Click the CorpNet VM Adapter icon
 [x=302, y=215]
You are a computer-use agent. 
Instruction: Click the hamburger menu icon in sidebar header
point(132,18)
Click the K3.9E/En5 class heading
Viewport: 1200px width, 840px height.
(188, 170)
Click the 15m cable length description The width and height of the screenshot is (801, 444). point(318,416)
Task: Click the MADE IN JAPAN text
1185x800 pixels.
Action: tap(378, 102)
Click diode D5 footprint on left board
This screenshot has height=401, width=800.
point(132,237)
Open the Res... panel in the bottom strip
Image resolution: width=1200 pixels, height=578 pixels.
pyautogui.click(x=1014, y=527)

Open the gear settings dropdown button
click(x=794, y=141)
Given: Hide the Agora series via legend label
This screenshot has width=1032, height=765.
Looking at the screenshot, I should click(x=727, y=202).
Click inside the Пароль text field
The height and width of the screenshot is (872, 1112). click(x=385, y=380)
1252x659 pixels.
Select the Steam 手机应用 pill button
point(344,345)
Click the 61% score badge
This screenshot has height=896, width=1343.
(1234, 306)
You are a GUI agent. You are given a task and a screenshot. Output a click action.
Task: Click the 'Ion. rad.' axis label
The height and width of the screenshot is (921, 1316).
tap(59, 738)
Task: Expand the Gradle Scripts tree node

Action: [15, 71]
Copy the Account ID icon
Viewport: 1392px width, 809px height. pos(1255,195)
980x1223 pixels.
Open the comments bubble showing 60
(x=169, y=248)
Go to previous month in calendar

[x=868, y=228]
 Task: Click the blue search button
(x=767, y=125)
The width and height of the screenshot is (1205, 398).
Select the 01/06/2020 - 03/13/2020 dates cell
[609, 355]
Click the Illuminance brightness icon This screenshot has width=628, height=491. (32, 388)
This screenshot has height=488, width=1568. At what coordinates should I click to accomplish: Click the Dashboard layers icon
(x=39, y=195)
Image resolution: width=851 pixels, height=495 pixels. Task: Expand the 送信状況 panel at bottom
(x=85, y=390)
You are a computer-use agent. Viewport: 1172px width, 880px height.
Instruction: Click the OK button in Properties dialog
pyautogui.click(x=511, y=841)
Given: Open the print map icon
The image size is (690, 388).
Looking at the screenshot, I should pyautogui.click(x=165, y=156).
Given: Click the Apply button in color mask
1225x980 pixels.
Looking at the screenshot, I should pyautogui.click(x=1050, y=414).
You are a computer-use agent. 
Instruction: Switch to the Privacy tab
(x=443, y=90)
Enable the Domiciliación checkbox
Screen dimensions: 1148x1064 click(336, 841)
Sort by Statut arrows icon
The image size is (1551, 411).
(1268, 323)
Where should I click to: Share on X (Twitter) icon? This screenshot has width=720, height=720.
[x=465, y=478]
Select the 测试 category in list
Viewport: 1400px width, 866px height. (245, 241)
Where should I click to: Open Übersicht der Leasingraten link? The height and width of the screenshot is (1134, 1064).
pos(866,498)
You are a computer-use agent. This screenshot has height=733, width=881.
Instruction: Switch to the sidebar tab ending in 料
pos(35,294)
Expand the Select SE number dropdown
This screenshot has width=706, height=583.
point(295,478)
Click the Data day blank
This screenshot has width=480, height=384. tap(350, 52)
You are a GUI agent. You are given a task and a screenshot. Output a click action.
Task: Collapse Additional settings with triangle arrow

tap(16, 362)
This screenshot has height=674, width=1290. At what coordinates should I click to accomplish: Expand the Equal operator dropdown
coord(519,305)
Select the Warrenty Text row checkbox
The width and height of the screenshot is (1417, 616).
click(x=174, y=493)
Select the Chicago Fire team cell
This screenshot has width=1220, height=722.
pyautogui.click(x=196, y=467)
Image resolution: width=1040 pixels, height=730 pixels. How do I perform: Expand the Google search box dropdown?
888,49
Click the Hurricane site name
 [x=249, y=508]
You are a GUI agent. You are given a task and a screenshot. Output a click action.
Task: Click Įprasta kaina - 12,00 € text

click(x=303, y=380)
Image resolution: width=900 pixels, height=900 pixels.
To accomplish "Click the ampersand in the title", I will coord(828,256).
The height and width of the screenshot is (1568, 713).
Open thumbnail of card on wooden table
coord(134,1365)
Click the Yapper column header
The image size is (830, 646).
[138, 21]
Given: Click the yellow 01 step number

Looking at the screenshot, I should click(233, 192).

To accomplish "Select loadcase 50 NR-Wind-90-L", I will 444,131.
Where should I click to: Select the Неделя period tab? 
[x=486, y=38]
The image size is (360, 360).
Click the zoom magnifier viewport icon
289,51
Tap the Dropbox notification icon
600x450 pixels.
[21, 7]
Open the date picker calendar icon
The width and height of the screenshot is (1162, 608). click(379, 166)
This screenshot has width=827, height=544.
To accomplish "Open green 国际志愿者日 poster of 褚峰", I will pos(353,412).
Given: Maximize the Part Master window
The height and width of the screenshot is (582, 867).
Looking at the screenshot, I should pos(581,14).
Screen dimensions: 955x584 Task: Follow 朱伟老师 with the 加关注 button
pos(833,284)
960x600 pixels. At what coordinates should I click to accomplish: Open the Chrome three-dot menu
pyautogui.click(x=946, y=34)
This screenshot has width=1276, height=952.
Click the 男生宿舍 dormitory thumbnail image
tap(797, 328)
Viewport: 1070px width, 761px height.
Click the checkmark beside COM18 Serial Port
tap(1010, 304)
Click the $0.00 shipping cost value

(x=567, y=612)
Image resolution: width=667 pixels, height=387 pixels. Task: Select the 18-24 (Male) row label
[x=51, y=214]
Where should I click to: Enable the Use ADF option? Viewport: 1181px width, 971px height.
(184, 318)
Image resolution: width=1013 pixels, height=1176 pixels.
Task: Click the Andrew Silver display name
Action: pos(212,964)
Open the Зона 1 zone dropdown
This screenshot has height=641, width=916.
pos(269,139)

Your assignment: Transcribe the material above in full, keeping each word unchanged.

Output below:
Click the CorpNet VM Adapter icon
 [x=302, y=215]
You are a computer-use agent. 
Instruction: Click the hamburger menu icon in sidebar header
point(132,18)
Click the K3.9E/En5 class heading
Viewport: 1200px width, 840px height.
(188, 170)
Click the 15m cable length description The width and height of the screenshot is (801, 444). point(318,416)
Task: Click the MADE IN JAPAN text
1185x800 pixels.
Action: tap(378, 102)
Click diode D5 footprint on left board
This screenshot has height=401, width=800.
point(132,237)
Open the Res... panel in the bottom strip
Image resolution: width=1200 pixels, height=578 pixels.
pyautogui.click(x=1014, y=527)

Open the gear settings dropdown button
click(x=794, y=141)
Given: Hide the Agora series via legend label
This screenshot has width=1032, height=765.
Looking at the screenshot, I should click(x=727, y=202).
Click inside the Пароль text field
The height and width of the screenshot is (872, 1112). click(x=385, y=380)
1252x659 pixels.
Select the Steam 手机应用 pill button
point(344,345)
Click the 61% score badge
This screenshot has height=896, width=1343.
(1234, 306)
You are a GUI agent. You are given a task and a screenshot. Output a click action.
Task: Click the 'Ion. rad.' axis label
The height and width of the screenshot is (921, 1316).
tap(59, 738)
Task: Expand the Gradle Scripts tree node

Action: [15, 71]
Copy the Account ID icon
Viewport: 1392px width, 809px height. pos(1255,195)
980x1223 pixels.
Open the comments bubble showing 60
(x=169, y=248)
Go to previous month in calendar

[x=868, y=228]
 Task: Click the blue search button
(x=767, y=125)
The width and height of the screenshot is (1205, 398).
Select the 01/06/2020 - 03/13/2020 dates cell
[609, 355]
Click the Illuminance brightness icon This screenshot has width=628, height=491. (32, 388)
This screenshot has height=488, width=1568. At what coordinates should I click to accomplish: Click the Dashboard layers icon
(x=39, y=195)
Image resolution: width=851 pixels, height=495 pixels. Task: Expand the 送信状況 panel at bottom
(x=85, y=390)
You are a computer-use agent. Viewport: 1172px width, 880px height.
Instruction: Click the OK button in Properties dialog
pyautogui.click(x=511, y=841)
Given: Open the print map icon
The image size is (690, 388).
Looking at the screenshot, I should pyautogui.click(x=165, y=156).
Given: Click the Apply button in color mask
1225x980 pixels.
Looking at the screenshot, I should pyautogui.click(x=1050, y=414).
You are a computer-use agent. 
Instruction: Switch to the Privacy tab
(x=443, y=90)
Enable the Domiciliación checkbox
Screen dimensions: 1148x1064 click(336, 841)
Sort by Statut arrows icon
The image size is (1551, 411).
(1268, 323)
Where should I click to: Share on X (Twitter) icon? This screenshot has width=720, height=720.
[x=465, y=478]
Select the 测试 category in list
Viewport: 1400px width, 866px height. (245, 241)
Where should I click to: Open Übersicht der Leasingraten link? The height and width of the screenshot is (1134, 1064).
pos(866,498)
You are a computer-use agent. This screenshot has height=733, width=881.
Instruction: Switch to the sidebar tab ending in 料
pos(35,294)
Expand the Select SE number dropdown
This screenshot has width=706, height=583.
point(295,478)
Click the Data day blank
This screenshot has width=480, height=384. tap(350, 52)
You are a GUI agent. You are given a task and a screenshot. Output a click action.
Task: Collapse Additional settings with triangle arrow

tap(16, 362)
This screenshot has height=674, width=1290. At what coordinates should I click to accomplish: Expand the Equal operator dropdown
coord(519,305)
Select the Warrenty Text row checkbox
The width and height of the screenshot is (1417, 616).
click(x=174, y=493)
Select the Chicago Fire team cell
This screenshot has width=1220, height=722.
pyautogui.click(x=196, y=467)
Image resolution: width=1040 pixels, height=730 pixels. How do I perform: Expand the Google search box dropdown?
888,49
Click the Hurricane site name
 [x=249, y=508]
You are a GUI agent. You are given a task and a screenshot. Output a click action.
Task: Click Įprasta kaina - 12,00 € text

click(x=303, y=380)
Image resolution: width=900 pixels, height=900 pixels.
To accomplish "Click the ampersand in the title", I will coord(828,256).
The height and width of the screenshot is (1568, 713).
Open thumbnail of card on wooden table
coord(134,1365)
Click the Yapper column header
The image size is (830, 646).
[138, 21]
Given: Click the yellow 01 step number

Looking at the screenshot, I should click(233, 192).

To accomplish "Select loadcase 50 NR-Wind-90-L", I will 444,131.
Where should I click to: Select the Неделя period tab? 
[x=486, y=38]
The image size is (360, 360).
Click the zoom magnifier viewport icon
289,51
Tap the Dropbox notification icon
600x450 pixels.
[21, 7]
Open the date picker calendar icon
The width and height of the screenshot is (1162, 608). click(379, 166)
This screenshot has width=827, height=544.
To accomplish "Open green 国际志愿者日 poster of 褚峰", I will pos(353,412).
Given: Maximize the Part Master window
The height and width of the screenshot is (582, 867).
Looking at the screenshot, I should pos(581,14).
Screen dimensions: 955x584 Task: Follow 朱伟老师 with the 加关注 button
pos(833,284)
960x600 pixels. At what coordinates should I click to accomplish: Open the Chrome three-dot menu
pyautogui.click(x=946, y=34)
This screenshot has width=1276, height=952.
Click the 男生宿舍 dormitory thumbnail image
tap(797, 328)
Viewport: 1070px width, 761px height.
Click the checkmark beside COM18 Serial Port
tap(1010, 304)
Click the $0.00 shipping cost value

(x=567, y=612)
Image resolution: width=667 pixels, height=387 pixels. Task: Select the 18-24 (Male) row label
[x=51, y=214]
Where should I click to: Enable the Use ADF option? Viewport: 1181px width, 971px height.
(184, 318)
Image resolution: width=1013 pixels, height=1176 pixels.
Task: Click the Andrew Silver display name
Action: pos(212,964)
Open the Зона 1 zone dropdown
This screenshot has height=641, width=916.
pos(269,139)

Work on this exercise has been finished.